È passato oltre un anno da quando Mario Paciolla, il 33enne cooperante napoletano è stato trovato morto, impiccato a un lenzuolo, il 15 luglio 2020 a San Vicente del Caguan, in Colombia. Ma la sua morte è ancora avvolta nel mistero, un caso irrisolto. La versione del suicidio da subito ha destato numerose perplessità, una richiesta di Giustizia ancora non esaudita. Ed è questo che la mamma di Mario, Anna Motta Paciolla, non smette di gridare: “Dobbiamo restituire dignità e onore a nostro figlio e lo possiamo fare solo con la ‘verità vera’”.

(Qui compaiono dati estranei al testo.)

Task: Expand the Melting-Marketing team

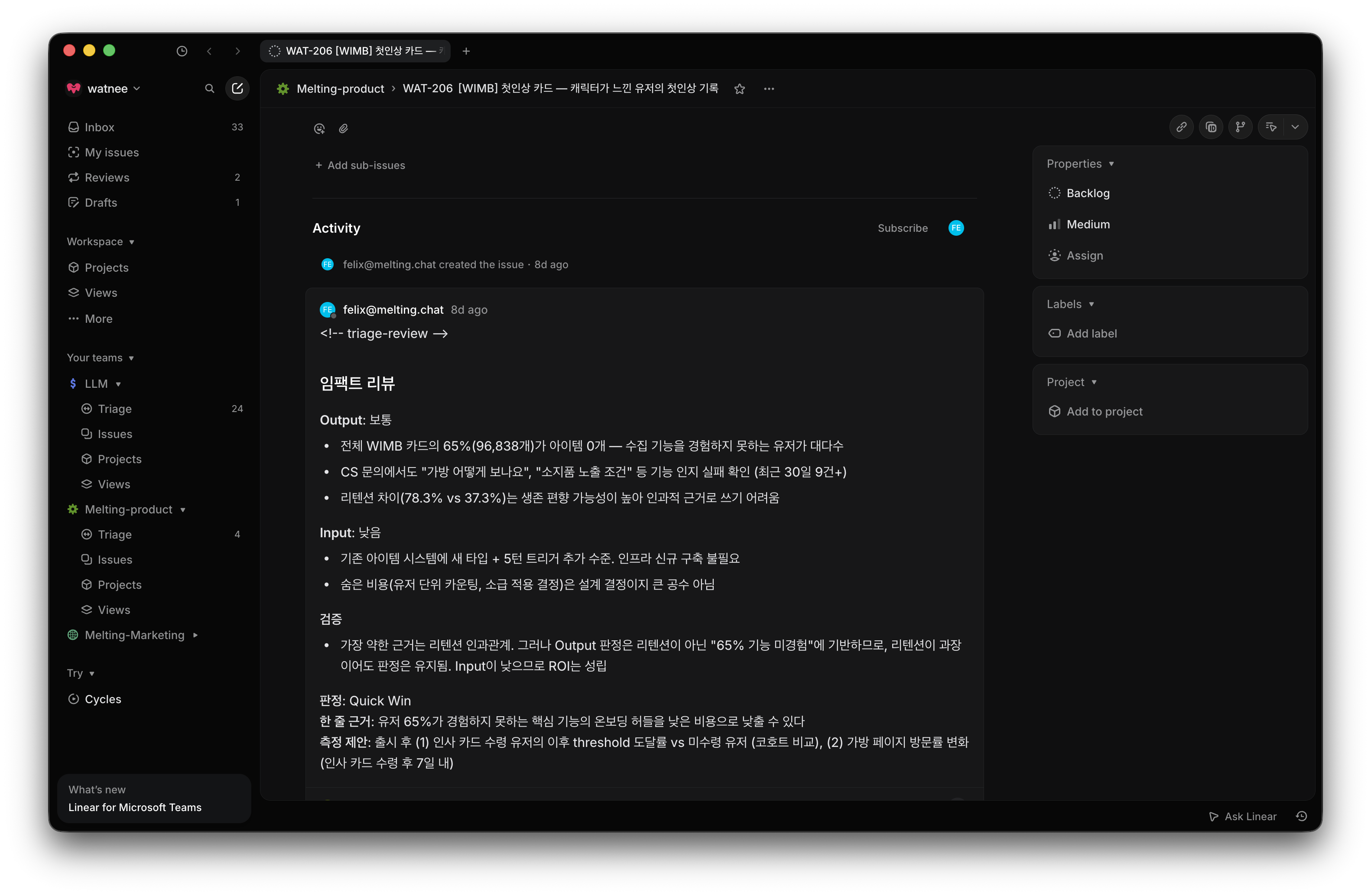Action: (x=134, y=635)
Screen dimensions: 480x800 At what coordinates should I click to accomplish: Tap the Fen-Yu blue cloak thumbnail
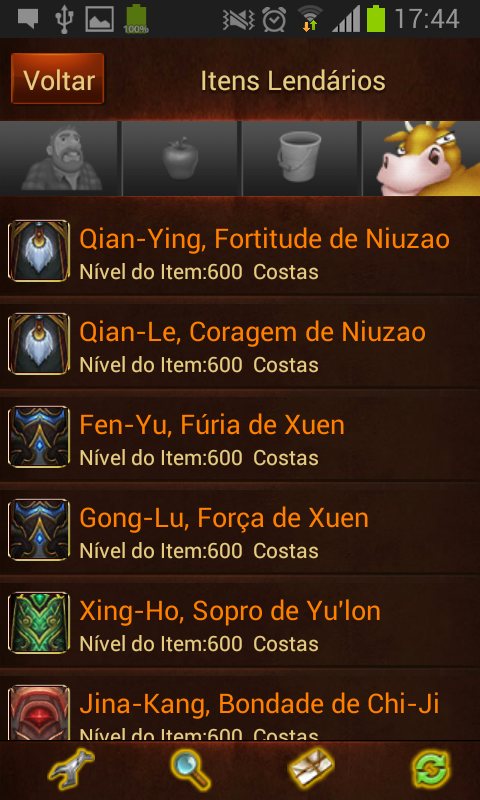[x=39, y=436]
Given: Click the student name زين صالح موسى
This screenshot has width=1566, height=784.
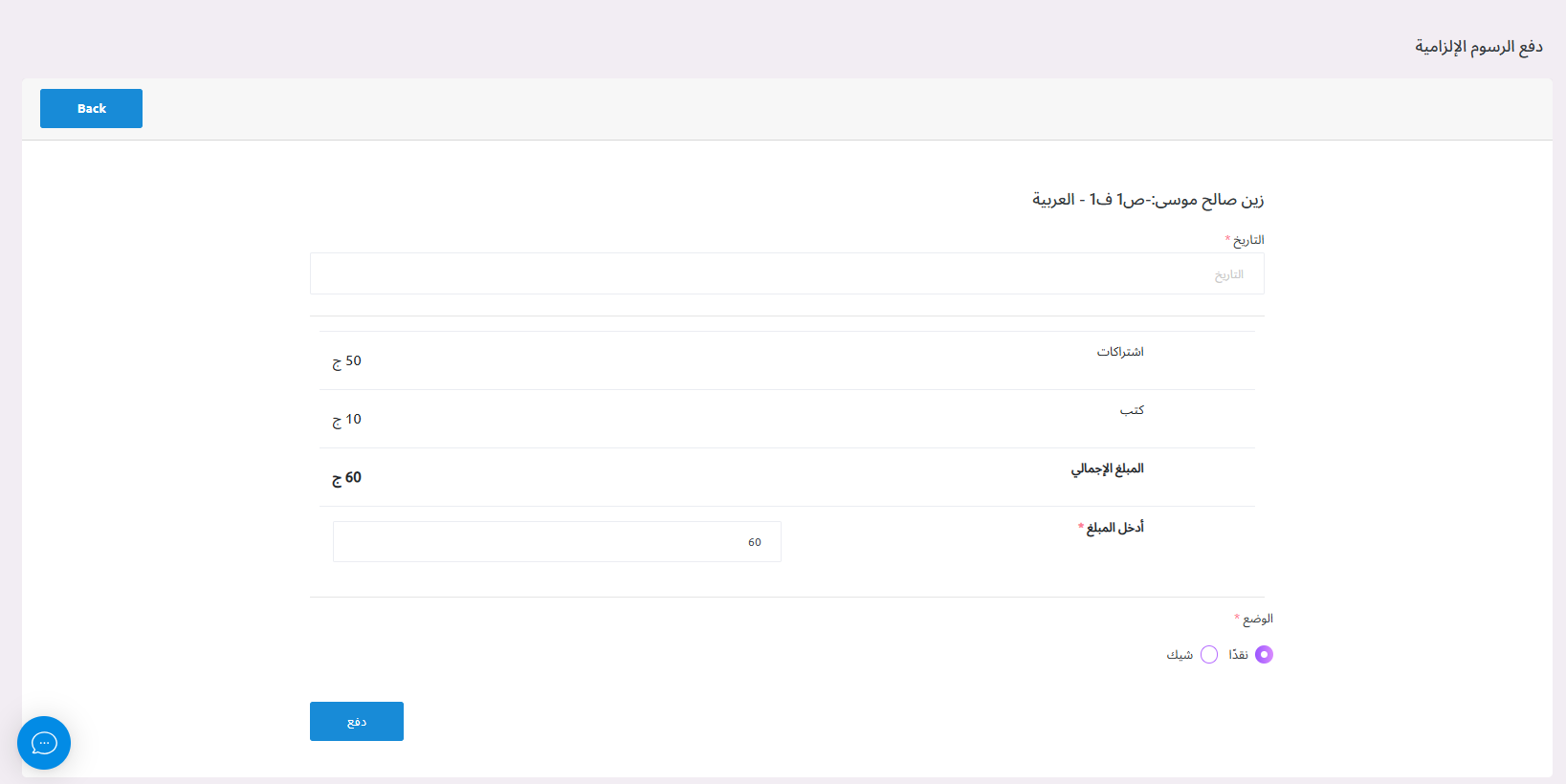Looking at the screenshot, I should point(1148,200).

La famiglia Paciolla non si dà pace e cerca la verità in ogni modo. “Non è solo per la necessità di avere giustizia – ha spiegato Anna Motta Paciolla intervistata dal Mattino – Ma anche per la dignità di Mario stesso, che è stato infangato. Questo non lo possiamo consentire. Lui aveva una eccezionale rettitudine morale, e non era uno sprovveduto. Era un operatore esperto, che peraltro lavorava per una grande organizzazione come l’Onu”.
Nel giorno in cui una nuova iniziativa è stata lanciata dal sindacato Unitario Giornalisti per non spegnere i riflettori sulla vicenda, la mamma di Mario torna a parlare. “Ci sono tre indagini in corso – ha detto la signora Motta Paciolla -, una in Italia, una in Colombia e una interna all’Onu. Ma noi ne sappiamo poco. Qualcosa lo conosciamo attraverso la stampa”.
Non hanno mai creduto nemmeno per un’istante all’ipotesi del suicidio. “Mio figlio non aveva alcun motivo per un gesto simile, visto che era un ragazzo pieno di vita, circondato di amici, totalmente lontano da qualunque idea di questo tipo – continua la mamma – Ma soprattutto per quelle che sono state le nostre ultime conversazioni. Mario aveva organizzato il suo ritorno. Era ormai imminente. Eravamo in pieno periodo Covid e tornare dalla Colombia non era facile. Ma lui aveva già spedito le sue valigie, che io ho aperto e trovato nell’ordine che lui seguiva in questi casi. Aveva organizzato il suo arrivo a Florencia e da lì sarebbe dovuto volare a Bogotà, per poi raggiungere Parigi, dove peraltro aveva fatto l’Erasmus e sentiva come casa sua. Da Parigi poi sarebbe venuto a Napoli con maggiore facilità. Era già pronto per fare anche una quarantena qui, a Napoli, dove aveva un suo piccolo appartamento. Si sarebbe isolato per qualche giorno per non mettere noi a rischio Covid. Era tutto pronto. Non c’era alcun elemento che facesse presagire un gesto estremo”.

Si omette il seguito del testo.